Una de las sorpresas más agradables del año pasado, en el panorama literario español, fue el nacimiento de la editorial Libros del Asteroide. En su breve pero intensa andadura han ido cumpliendo los parámetros de rigor, calidad e independencia que se impusieron. En su página web leemos esta declaración sobre su línea editorial a seguir, frase que nos devuelve la felicidad a muchos lectores: “Se tratará en su mayor parte de libros inéditos en nuestro país aunque también se recuperarán títulos no disponibles o descatalogados”. Gracias al Asteroide hemos podido rescatar las obras de autores cuyos libros ya eran difíciles de encontrar, como “En busca del barón Corvo”, de A. J. A. Symons, o, simplemente, títulos inéditos en castellano, como “Los inquilinos de Moonbloom”, de Edward Lewis Wallant, “Vinieron como golondrinas”, de William Maxwell, o el que nos ocupa en este artículo: “Hogueras en la llanura”, del japonés Shohei Ooka. Cada libro, además, incluye un prólogo de un reconocido autor: Rodrigo Fresán, Soledad Puértolas, José Jiménez Lozano, entre otros.

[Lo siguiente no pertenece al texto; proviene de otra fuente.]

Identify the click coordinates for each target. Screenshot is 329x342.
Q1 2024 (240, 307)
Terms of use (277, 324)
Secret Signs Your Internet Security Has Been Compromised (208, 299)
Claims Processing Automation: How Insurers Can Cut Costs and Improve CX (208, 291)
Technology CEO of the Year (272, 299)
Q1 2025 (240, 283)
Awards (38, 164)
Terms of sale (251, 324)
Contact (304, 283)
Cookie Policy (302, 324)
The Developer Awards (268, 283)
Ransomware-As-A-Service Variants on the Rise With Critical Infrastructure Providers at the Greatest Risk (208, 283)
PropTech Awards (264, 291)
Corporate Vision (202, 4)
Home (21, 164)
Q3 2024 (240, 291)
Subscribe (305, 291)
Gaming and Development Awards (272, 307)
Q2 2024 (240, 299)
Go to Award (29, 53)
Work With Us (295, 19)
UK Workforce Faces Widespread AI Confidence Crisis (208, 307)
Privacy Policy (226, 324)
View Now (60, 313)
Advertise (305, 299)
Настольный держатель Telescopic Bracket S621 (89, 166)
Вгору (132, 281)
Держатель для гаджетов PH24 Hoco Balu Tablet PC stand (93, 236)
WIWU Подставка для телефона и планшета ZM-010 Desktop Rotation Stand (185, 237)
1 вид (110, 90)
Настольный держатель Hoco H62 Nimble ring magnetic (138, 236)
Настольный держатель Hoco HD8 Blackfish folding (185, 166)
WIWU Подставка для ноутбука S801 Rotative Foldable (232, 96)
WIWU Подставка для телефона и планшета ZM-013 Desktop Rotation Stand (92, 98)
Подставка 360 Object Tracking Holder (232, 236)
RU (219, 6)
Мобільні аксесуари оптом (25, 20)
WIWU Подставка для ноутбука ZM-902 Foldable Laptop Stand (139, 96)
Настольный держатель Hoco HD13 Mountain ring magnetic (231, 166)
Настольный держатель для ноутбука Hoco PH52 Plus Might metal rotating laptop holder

Shohei Ooka, inédito hasta ahora en nuestro país, es un escritor de quien dijo Kenzaburo Oé que podrían haberle dado el Premio Nobel de Literatura. Nacido a principios del siglo pasado, falleció en el año ochenta y ocho. Atraído por la literatura francesa, estudió en la Universidad Imperial de Tokio, lo que le permitió dedicarse al periodismo y a la traducción. Hasta que en el cuarenta y cuatro fue enviado como soldado a la isla de Mindoro, en Filipinas, a participar en la Segunda Guerra Mundial. Más tarde sería capturado por las tropas norteamericanas y hecho prisionero. Ooka conoció las miserias de la guerra y de la derrota, y su experiencia le sirvió para escribir su novela más célebre, considerada un clásico: “Hogueras en la llanura”. Fue llevada al cine por Kon Ichikawa.
El soldado Tamura, narrador en primera persona, desvela su situación en la isla de Leyte, en Filipinas, desde el momento en que contrae tuberculosis. El alto mando lo envía al hospital. Pero allí sólo lo aceptan durante el tiempo que dura la comida que trae consigo. De un lado para otro, finalmente Tamura se marcha y vaga en soledad por la isla. Aunque su objetivo es sobrevivir, en realidad ya está preparado para afrontar la muerte, ese honor del soldado japonés. En la isla tropieza con otros compañeros de armas, enfermos y abandonados a su suerte, divisa a lo lejos las hogueras en la llanura que hacen los filipinos, subsiste alimentándose de batatas, raíces y sanguijuelas, duda de su creencia en la cruz y en Dios, que de niño le fascinaron, para luego, de adulto, abandonar esa fascinación. Un elemento tan básico y elemental para nosotros como la sal se convierte en el libro en moneda de cambio y en símbolo de energía, algo muy apreciado por quienes merodean por la jungla. Ooka muestra una preocupación constante por la naturaleza y por las descripciones (muy bellas y minuciosas) de los parajes, lo cual recuerda a otras novelas posteriores como “El húsar en el tejado”, de Jean Giono, o “Todos los hermosos caballos”, de Cormac McCarthy. Los primeros capítulos abundan en esas descripciones y en los vagabundeos hambrientos de Tamura. Pero, más adelante, el autor nos asesta el golpe mortal: el soldado conoce no sólo el hambre, sino también el asesinato, el delirio, el horror, la intemperie, la soledad más profunda, el misterio de la carne transfigurada, el canibalismo y, por supuesto, la locura. Una novela impecable sobre la condición humana y los subterráneos de horror a los que el hombre es capaz de descender cuando está solo y derrotado.